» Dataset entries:
+ + + +
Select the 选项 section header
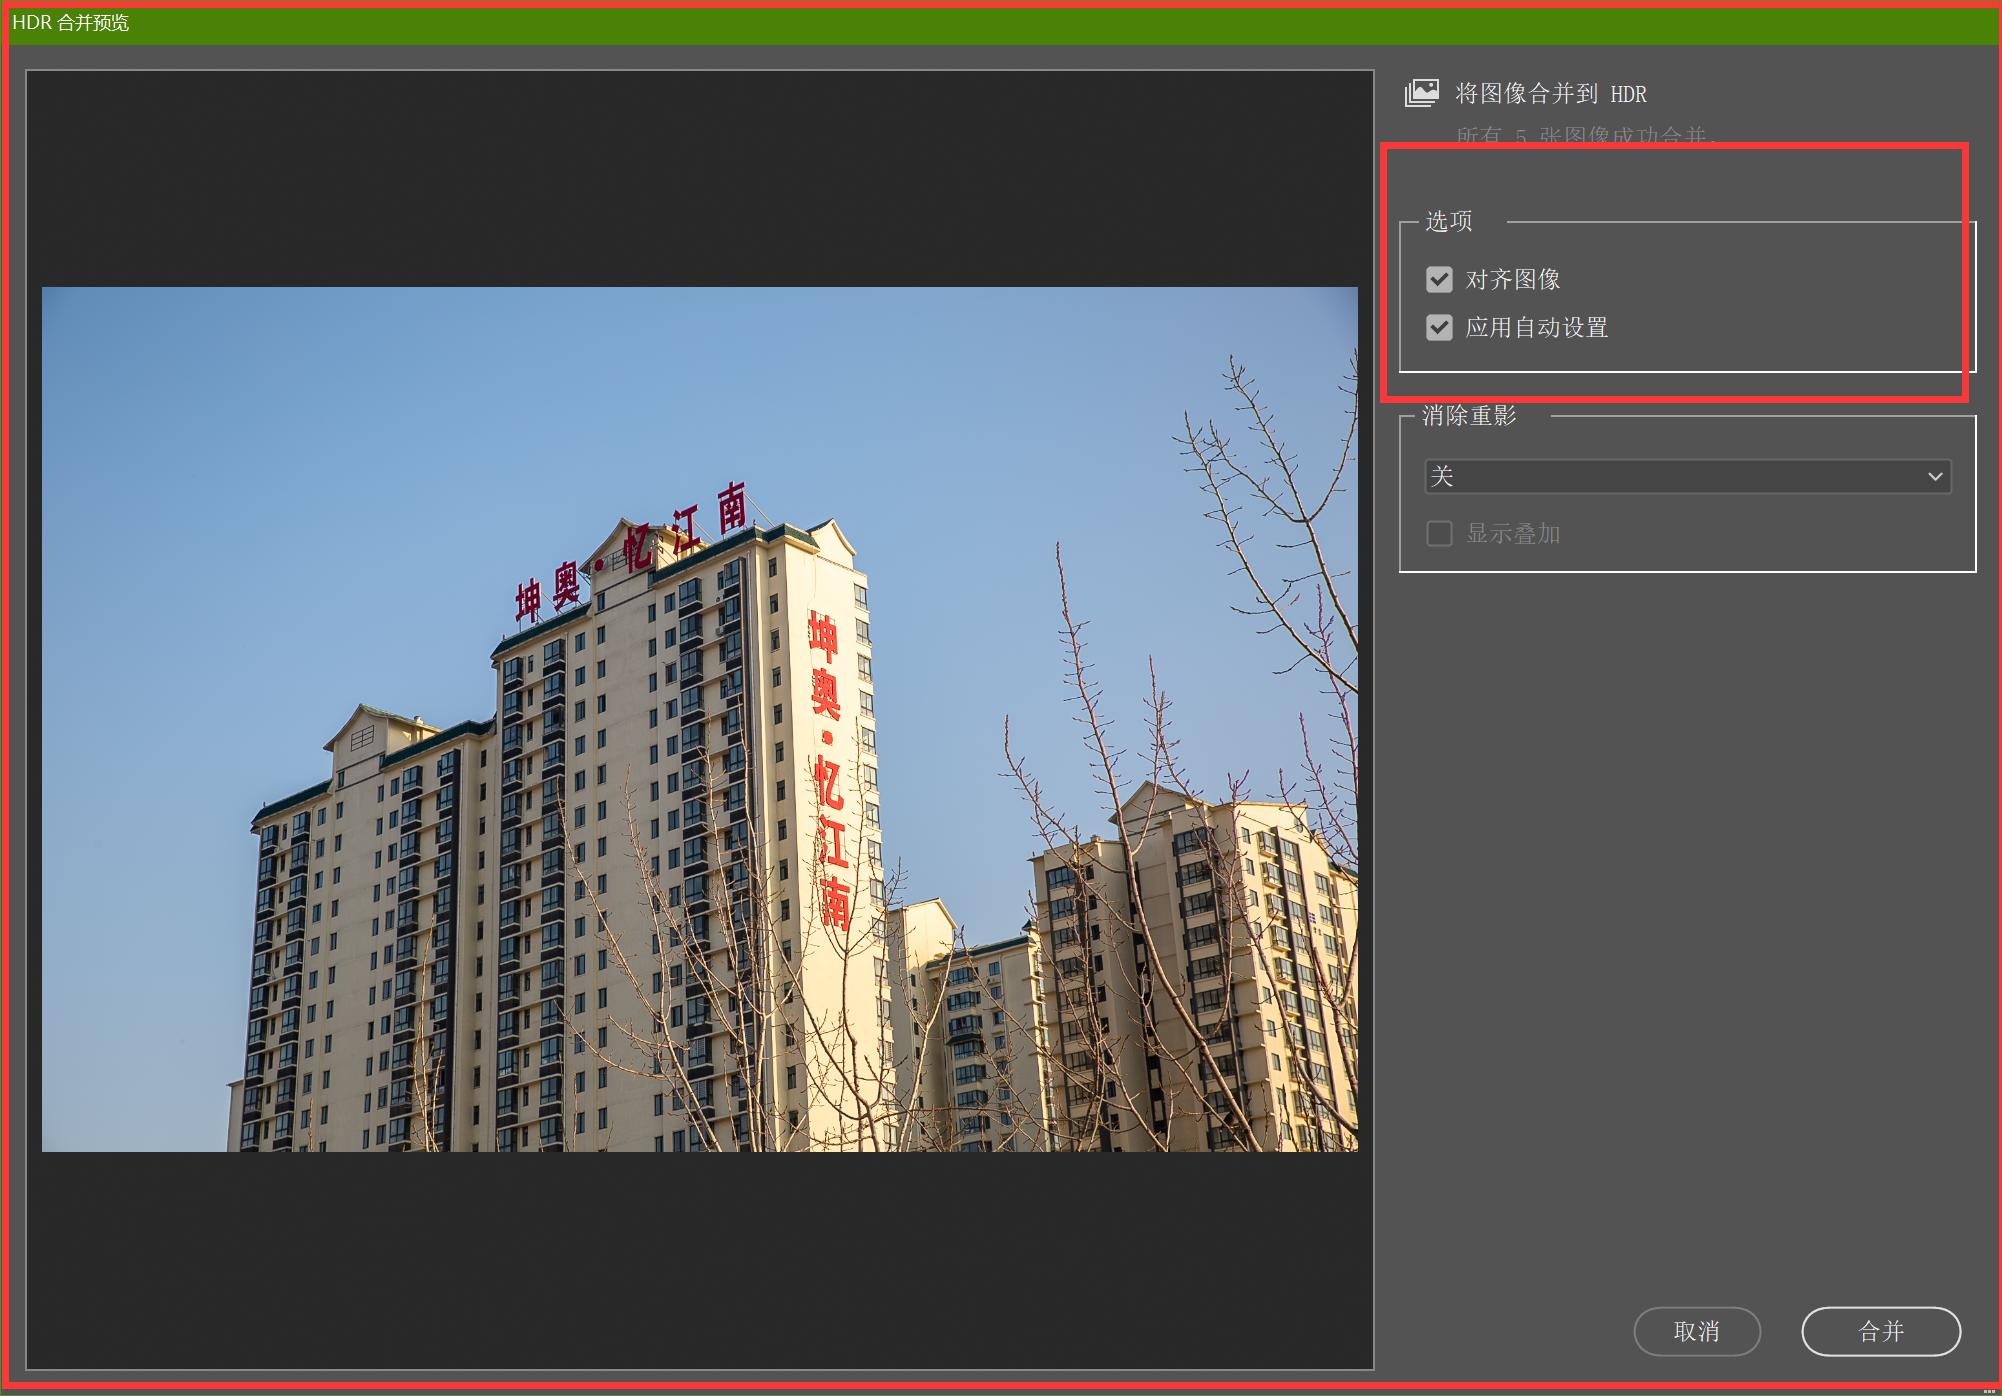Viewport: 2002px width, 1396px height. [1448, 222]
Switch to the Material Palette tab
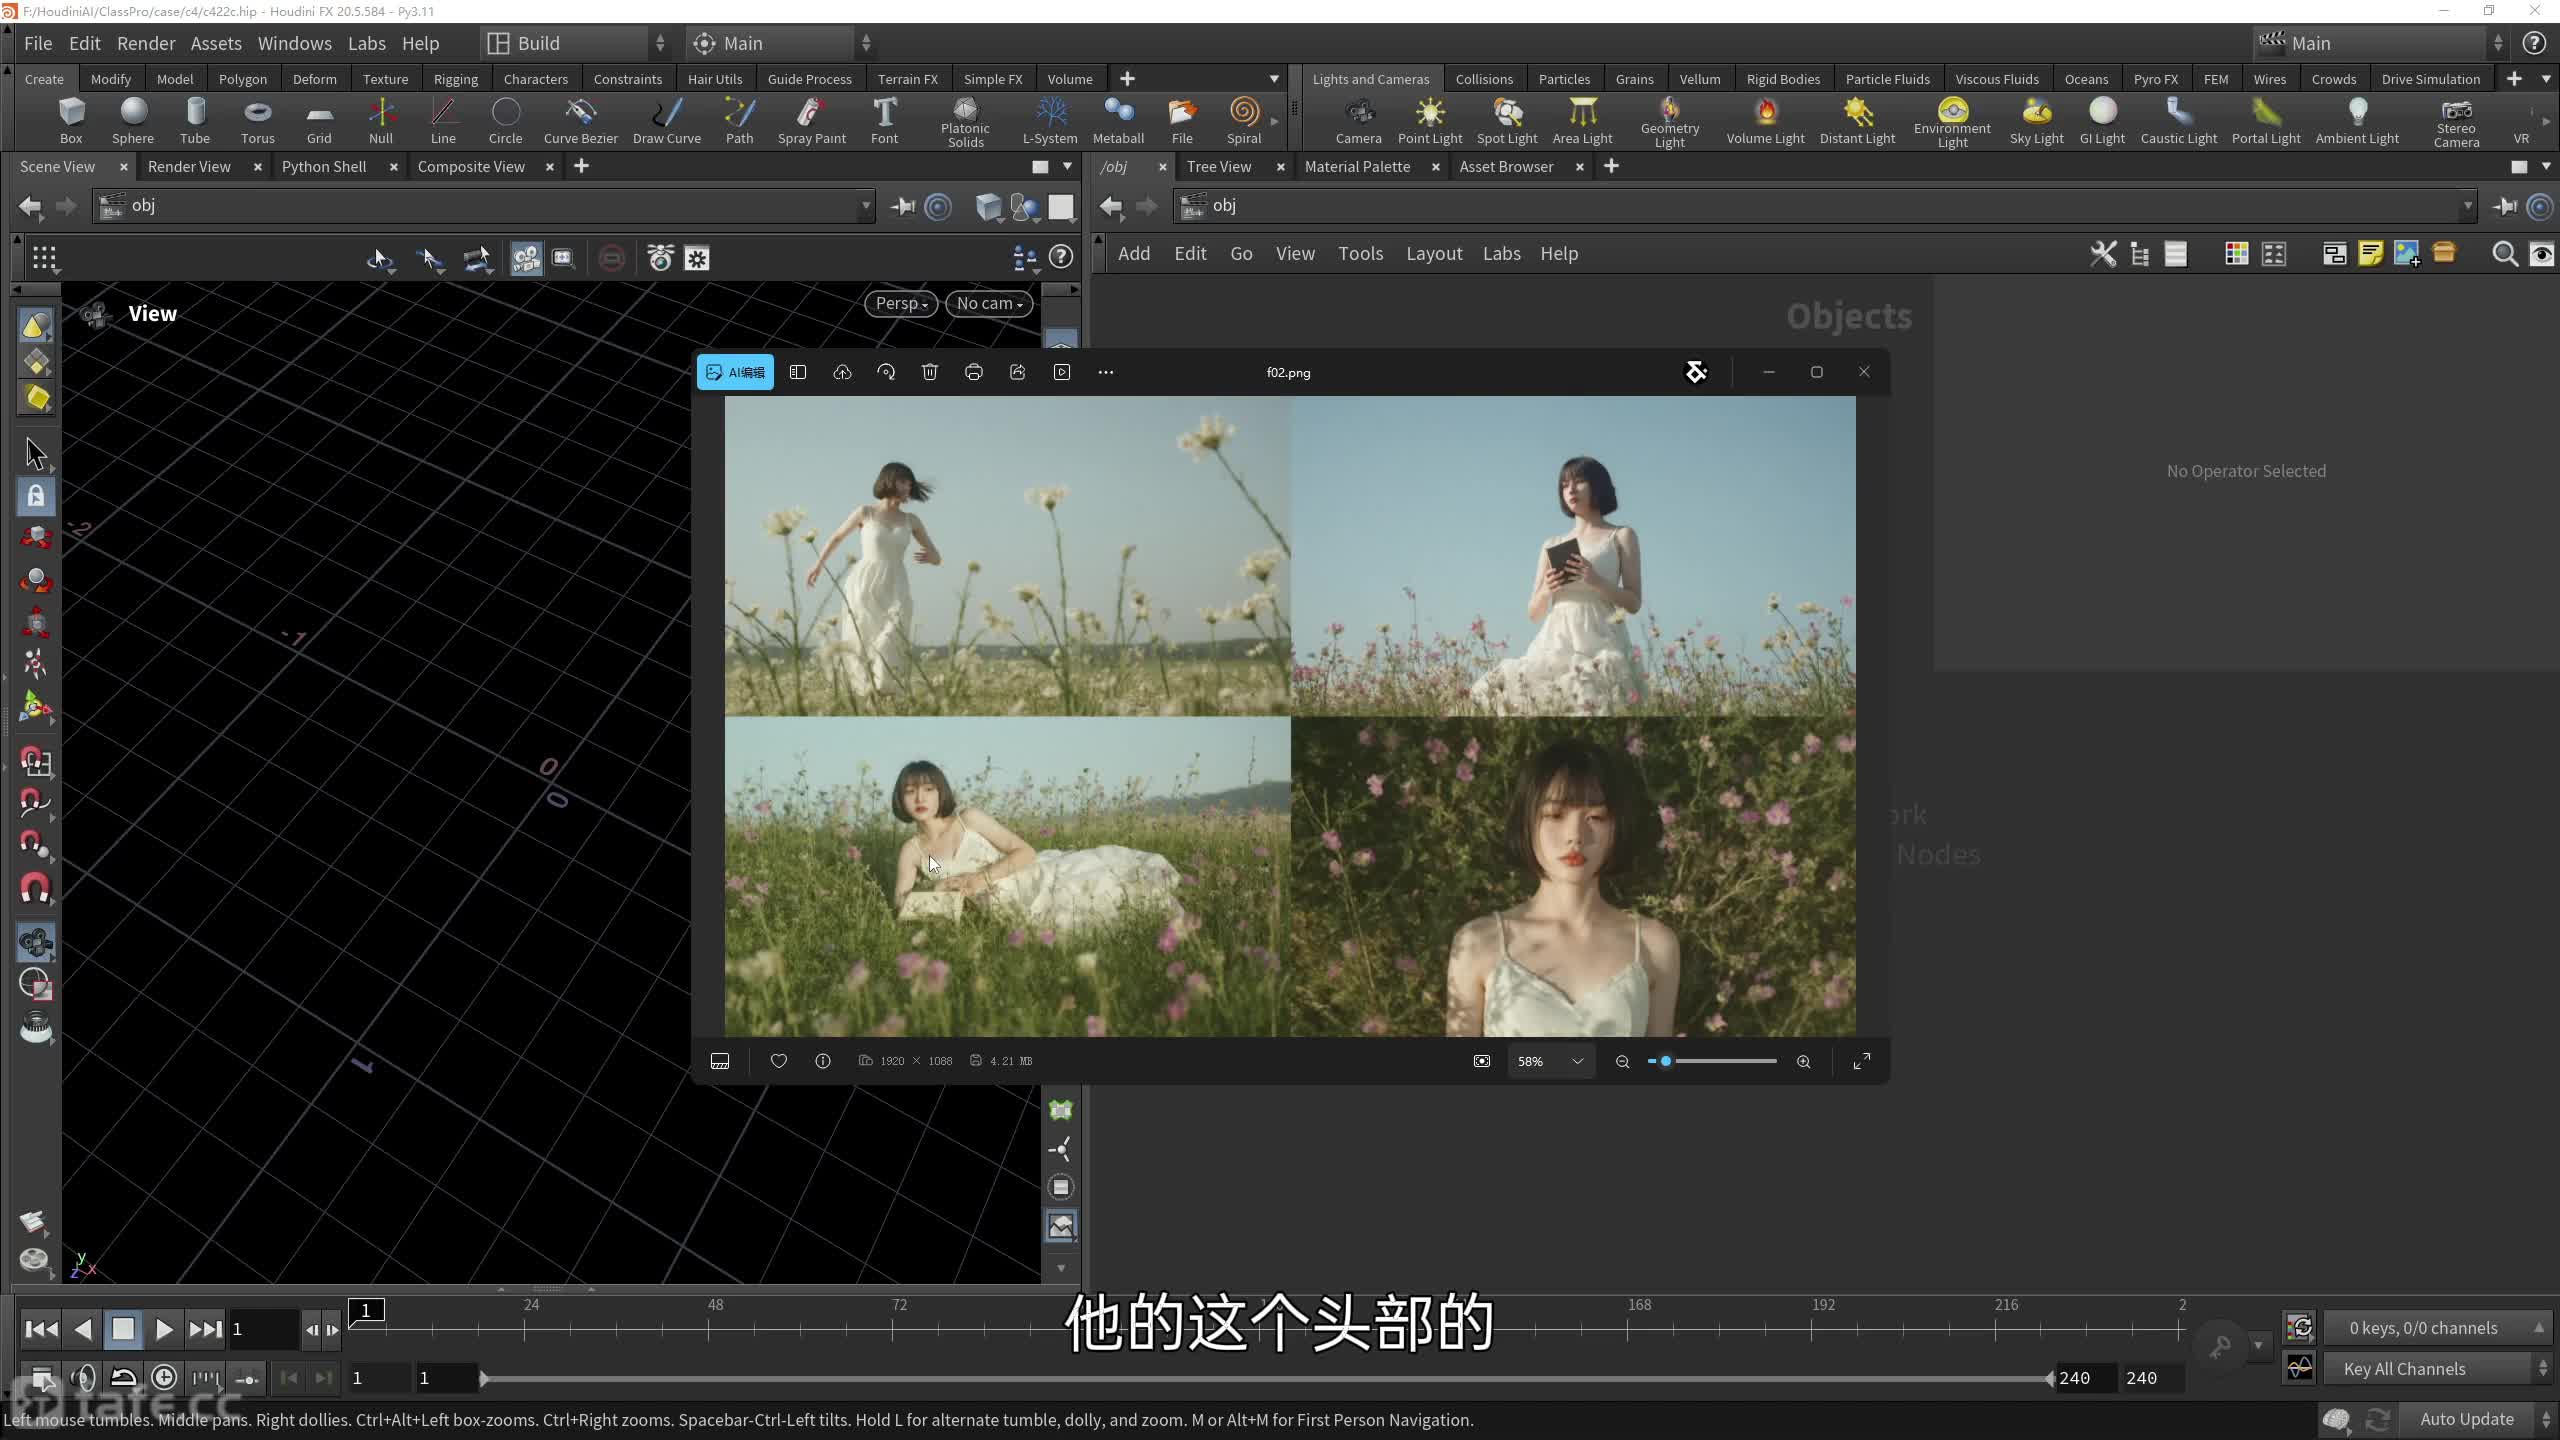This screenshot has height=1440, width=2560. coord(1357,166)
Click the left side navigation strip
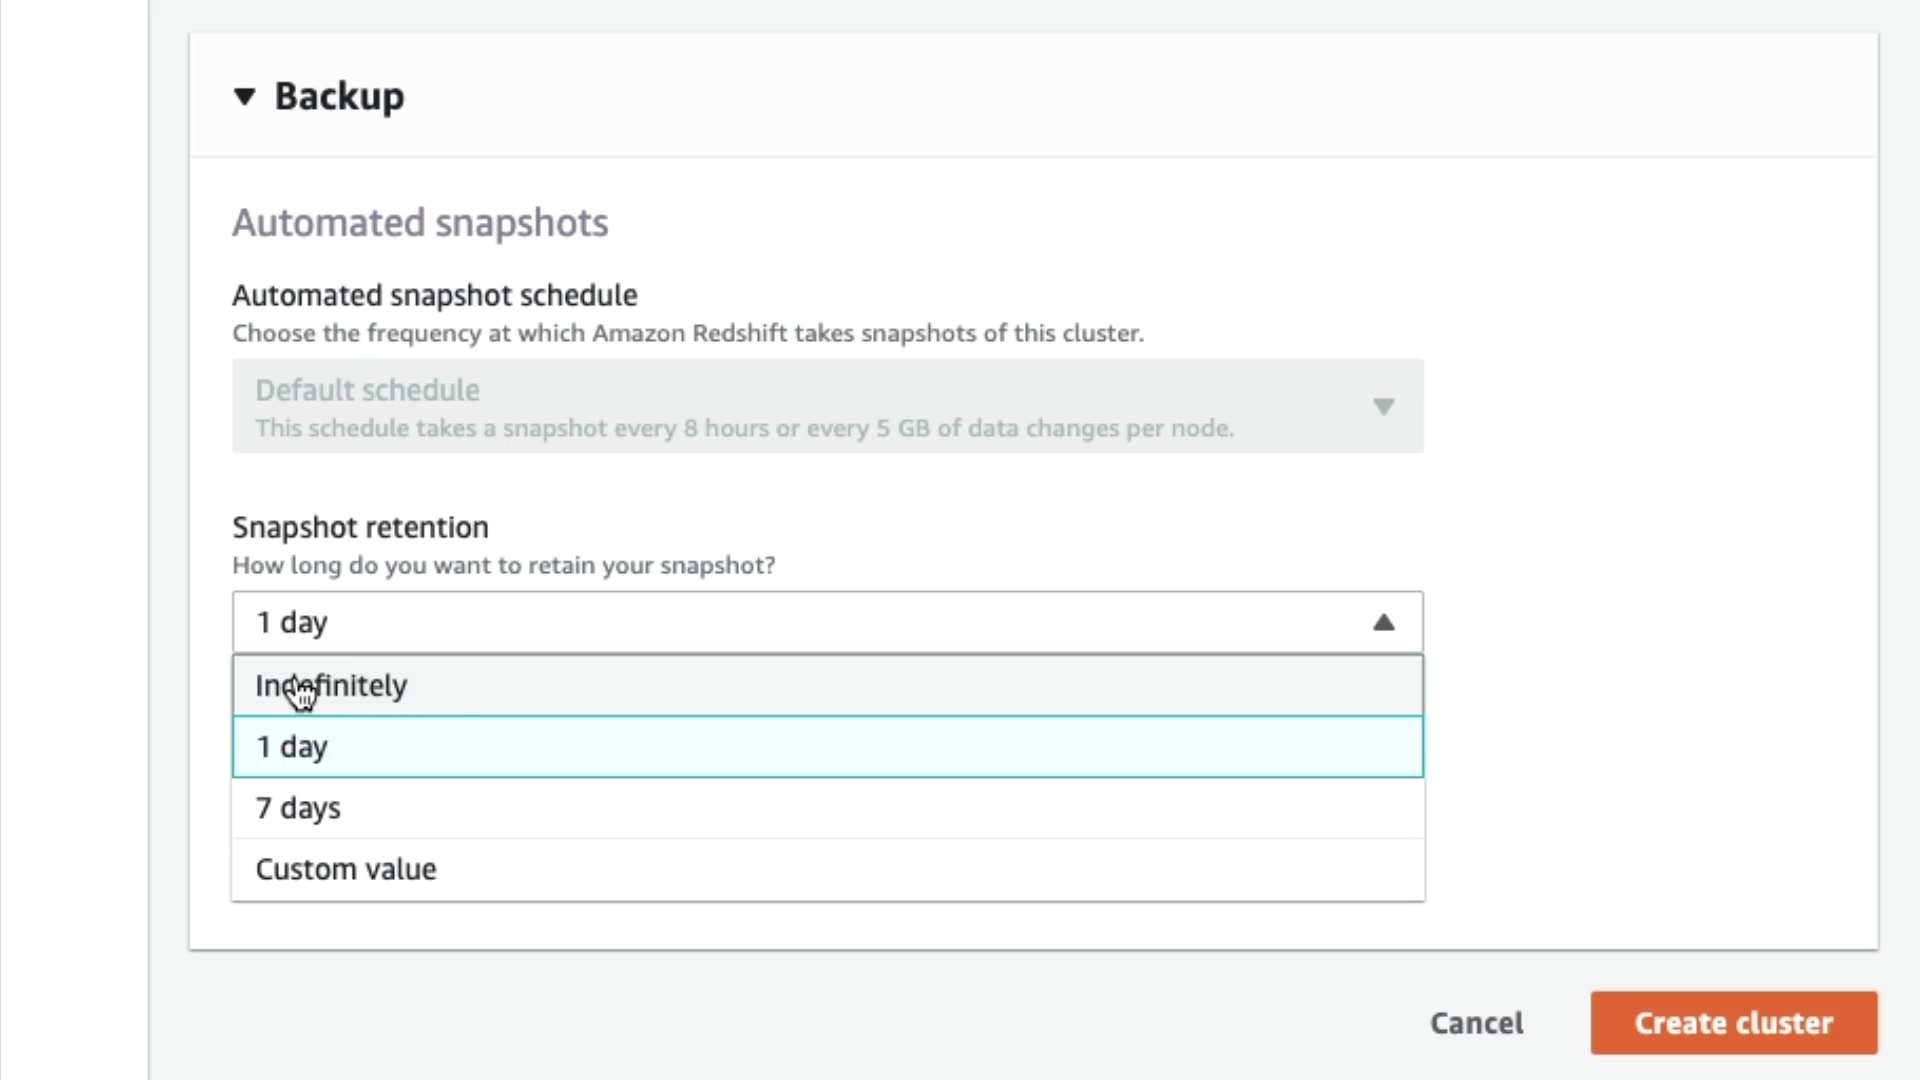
+ + + +
Reproduce the data above line for line, excluding every picture.

» Finished task:
Select the 选项 section header
Viewport: 2002px width, 1396px height. [1448, 222]
Switch to the Material Palette tab
This screenshot has height=1440, width=2560. coord(1357,166)
Click the left side navigation strip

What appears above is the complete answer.